=== GIVEN INSTRUCTION ===
Switch each "pixels" in the records below to "px", keeping every other part of the lines unchanged.

[Entries drawn from a collection]

* Start *

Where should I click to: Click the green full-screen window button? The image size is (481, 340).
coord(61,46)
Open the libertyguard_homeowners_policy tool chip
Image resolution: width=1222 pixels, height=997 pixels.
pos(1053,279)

* End *

=== CORRECT OUTPUT ===
Where should I click to: Click the green full-screen window button? The image size is (481, 340).
coord(61,46)
Open the libertyguard_homeowners_policy tool chip
Image resolution: width=1222 px, height=997 px.
pos(1053,279)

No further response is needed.